Recorded information:
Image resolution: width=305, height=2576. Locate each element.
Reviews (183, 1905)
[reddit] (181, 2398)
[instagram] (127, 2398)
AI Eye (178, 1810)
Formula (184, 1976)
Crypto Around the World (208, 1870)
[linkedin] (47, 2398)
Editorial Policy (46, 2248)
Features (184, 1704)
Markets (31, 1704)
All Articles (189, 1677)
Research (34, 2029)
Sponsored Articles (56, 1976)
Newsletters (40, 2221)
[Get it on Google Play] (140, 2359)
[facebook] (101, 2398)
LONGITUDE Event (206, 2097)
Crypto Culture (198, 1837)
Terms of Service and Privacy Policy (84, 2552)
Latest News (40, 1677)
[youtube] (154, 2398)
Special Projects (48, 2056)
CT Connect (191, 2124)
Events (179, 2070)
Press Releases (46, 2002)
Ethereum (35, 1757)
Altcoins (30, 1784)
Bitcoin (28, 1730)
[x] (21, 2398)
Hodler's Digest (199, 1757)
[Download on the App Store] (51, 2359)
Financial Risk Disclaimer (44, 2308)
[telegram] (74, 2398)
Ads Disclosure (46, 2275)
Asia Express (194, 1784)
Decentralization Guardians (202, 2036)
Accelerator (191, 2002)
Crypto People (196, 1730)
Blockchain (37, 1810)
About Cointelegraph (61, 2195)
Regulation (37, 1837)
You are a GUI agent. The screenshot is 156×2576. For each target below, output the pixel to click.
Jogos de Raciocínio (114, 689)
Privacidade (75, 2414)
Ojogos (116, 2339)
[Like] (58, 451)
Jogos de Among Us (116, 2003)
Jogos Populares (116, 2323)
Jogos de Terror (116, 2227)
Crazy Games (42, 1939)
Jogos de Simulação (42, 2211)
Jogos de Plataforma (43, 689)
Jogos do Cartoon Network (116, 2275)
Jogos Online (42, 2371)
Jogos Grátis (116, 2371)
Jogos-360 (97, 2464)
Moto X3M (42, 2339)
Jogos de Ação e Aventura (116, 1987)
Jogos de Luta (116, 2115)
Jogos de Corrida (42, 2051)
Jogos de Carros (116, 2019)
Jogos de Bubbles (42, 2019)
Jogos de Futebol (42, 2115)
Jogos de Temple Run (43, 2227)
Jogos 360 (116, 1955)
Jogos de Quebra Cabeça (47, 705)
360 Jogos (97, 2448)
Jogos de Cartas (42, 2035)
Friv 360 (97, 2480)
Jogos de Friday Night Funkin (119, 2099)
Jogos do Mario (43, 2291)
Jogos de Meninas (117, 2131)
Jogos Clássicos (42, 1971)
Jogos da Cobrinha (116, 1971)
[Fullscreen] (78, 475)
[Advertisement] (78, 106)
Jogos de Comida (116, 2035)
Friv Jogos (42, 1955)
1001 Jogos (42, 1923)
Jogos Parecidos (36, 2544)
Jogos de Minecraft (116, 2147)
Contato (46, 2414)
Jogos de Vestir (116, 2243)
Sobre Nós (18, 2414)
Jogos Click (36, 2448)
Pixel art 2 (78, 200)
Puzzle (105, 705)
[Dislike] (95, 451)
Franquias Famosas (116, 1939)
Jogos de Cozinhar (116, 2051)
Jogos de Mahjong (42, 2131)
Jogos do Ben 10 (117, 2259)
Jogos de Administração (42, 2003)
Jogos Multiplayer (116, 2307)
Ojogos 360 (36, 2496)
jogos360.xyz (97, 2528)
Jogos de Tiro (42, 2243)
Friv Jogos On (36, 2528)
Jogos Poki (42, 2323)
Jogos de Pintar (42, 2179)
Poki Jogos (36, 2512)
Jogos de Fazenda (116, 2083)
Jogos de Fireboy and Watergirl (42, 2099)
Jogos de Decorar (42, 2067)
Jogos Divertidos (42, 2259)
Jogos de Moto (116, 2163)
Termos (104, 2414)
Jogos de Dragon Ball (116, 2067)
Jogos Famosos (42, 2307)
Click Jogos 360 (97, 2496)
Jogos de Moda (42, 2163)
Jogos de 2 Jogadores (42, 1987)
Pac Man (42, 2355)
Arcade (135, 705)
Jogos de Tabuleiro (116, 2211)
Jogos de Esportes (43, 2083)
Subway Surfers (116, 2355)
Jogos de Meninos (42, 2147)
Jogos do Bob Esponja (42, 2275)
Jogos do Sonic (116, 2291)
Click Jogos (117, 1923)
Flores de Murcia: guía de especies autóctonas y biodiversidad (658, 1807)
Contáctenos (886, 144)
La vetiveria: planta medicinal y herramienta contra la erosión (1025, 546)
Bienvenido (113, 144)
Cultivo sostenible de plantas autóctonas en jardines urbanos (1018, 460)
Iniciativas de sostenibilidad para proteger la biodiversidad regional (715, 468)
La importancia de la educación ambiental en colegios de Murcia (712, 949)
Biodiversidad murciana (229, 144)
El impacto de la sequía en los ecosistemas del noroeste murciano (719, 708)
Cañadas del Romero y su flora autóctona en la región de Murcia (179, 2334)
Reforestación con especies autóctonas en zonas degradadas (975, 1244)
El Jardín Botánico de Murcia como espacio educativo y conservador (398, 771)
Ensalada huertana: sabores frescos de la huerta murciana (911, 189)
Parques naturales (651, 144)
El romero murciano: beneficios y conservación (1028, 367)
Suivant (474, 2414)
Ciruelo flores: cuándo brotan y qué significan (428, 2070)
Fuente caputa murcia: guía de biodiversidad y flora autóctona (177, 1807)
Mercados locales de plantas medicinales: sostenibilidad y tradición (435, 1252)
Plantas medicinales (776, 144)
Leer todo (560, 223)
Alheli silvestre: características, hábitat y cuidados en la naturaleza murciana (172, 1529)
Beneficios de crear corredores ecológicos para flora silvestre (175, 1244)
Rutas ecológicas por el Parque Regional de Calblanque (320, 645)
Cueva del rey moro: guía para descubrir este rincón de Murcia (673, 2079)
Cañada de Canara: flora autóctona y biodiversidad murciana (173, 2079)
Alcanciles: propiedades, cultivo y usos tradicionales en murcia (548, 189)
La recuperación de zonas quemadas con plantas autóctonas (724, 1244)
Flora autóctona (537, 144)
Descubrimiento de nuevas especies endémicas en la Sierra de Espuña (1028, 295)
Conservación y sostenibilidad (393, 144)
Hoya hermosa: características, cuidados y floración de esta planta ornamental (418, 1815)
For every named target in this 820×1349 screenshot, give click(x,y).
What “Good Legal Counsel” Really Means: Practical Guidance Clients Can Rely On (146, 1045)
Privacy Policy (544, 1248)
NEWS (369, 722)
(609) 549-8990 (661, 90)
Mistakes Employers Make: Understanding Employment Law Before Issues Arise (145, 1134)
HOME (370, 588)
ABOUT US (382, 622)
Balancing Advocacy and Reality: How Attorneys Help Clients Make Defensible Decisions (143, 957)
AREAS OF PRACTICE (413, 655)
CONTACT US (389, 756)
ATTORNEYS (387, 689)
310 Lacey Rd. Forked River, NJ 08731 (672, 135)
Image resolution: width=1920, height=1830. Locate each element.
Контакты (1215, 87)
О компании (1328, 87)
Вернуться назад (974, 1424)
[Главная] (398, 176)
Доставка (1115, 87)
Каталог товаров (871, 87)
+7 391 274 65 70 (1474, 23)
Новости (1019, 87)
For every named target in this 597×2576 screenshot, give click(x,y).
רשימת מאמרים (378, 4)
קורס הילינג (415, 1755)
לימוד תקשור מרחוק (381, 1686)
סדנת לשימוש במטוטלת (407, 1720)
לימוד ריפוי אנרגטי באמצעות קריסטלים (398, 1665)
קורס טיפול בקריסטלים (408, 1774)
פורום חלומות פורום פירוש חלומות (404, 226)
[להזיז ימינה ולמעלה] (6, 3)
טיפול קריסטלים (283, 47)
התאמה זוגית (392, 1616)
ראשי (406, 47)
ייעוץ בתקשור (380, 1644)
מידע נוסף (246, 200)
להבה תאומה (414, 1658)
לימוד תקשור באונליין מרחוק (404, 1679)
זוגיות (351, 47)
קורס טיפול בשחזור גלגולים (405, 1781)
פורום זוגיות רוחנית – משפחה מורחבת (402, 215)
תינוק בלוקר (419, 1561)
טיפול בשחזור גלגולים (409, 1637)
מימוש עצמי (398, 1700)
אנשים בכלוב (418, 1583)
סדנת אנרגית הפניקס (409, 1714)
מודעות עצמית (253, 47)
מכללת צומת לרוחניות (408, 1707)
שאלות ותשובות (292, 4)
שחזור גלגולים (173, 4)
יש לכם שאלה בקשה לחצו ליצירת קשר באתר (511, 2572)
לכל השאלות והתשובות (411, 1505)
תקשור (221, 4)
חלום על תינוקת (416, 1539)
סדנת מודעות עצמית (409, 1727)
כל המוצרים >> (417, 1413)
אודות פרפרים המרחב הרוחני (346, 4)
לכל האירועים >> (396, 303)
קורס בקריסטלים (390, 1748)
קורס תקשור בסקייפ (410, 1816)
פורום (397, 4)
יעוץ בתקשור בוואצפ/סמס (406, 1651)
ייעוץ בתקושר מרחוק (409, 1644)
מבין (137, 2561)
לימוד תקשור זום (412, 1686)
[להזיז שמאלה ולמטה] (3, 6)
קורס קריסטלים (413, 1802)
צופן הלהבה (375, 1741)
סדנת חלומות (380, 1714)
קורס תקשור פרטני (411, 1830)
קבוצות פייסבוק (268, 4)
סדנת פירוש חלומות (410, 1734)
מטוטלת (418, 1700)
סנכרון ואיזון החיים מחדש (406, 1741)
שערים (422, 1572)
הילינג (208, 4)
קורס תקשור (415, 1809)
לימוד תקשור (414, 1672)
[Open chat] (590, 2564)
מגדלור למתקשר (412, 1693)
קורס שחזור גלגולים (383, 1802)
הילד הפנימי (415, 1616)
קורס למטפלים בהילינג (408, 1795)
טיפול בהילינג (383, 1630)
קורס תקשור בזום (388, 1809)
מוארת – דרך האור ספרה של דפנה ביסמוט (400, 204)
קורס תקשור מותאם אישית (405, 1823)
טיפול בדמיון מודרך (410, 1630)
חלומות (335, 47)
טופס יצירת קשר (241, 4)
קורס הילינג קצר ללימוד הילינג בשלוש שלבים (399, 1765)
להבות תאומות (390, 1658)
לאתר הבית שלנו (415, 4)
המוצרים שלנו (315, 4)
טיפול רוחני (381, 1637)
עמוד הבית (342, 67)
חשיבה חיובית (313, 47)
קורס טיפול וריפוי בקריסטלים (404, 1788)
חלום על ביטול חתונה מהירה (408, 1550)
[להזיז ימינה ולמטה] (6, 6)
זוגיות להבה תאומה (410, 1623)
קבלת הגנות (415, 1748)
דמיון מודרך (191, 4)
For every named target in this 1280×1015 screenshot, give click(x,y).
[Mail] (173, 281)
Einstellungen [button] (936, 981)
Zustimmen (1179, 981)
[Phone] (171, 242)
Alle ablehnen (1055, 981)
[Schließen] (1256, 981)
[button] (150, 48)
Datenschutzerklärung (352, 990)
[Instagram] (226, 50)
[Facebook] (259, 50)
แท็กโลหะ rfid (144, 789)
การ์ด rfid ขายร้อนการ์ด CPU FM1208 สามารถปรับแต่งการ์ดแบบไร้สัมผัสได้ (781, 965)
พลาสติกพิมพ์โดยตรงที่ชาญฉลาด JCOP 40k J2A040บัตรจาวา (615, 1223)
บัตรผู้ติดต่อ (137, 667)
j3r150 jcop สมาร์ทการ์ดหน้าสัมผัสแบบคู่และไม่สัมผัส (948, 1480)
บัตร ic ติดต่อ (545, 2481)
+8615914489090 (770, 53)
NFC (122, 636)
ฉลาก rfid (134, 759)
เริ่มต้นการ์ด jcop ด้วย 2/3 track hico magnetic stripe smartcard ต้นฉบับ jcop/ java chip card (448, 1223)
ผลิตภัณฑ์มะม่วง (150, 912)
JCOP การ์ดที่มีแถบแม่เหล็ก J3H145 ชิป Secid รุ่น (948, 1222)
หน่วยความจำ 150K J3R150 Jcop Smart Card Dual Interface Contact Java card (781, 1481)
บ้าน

Work order: Output the material above exactly, but only from the line that carries "טיפול בדמיון מודרך (410, 1630)" through the line that carries "[Mail] (173, 281)".

Expected answer:
טיפול בדמיון מודרך (410, 1630)
חלומות (335, 47)
טופס יצירת קשר (241, 4)
קורס הילינג קצר ללימוד הילינג בשלוש שלבים (399, 1765)
להבות תאומות (390, 1658)
לאתר הבית שלנו (415, 4)
המוצרים שלנו (315, 4)
טיפול רוחני (381, 1637)
עמוד הבית (342, 67)
חשיבה חיובית (313, 47)
קורס טיפול וריפוי בקריסטלים (404, 1788)
חלום על ביטול חתונה מהירה (408, 1550)
[להזיז ימינה ולמטה] (6, 6)
זוגיות להבה תאומה (410, 1623)
קבלת הגנות (415, 1748)
דמיון מודרך (191, 4)
For every named target in this 1280×1015 screenshot, give click(x,y).
[Mail] (173, 281)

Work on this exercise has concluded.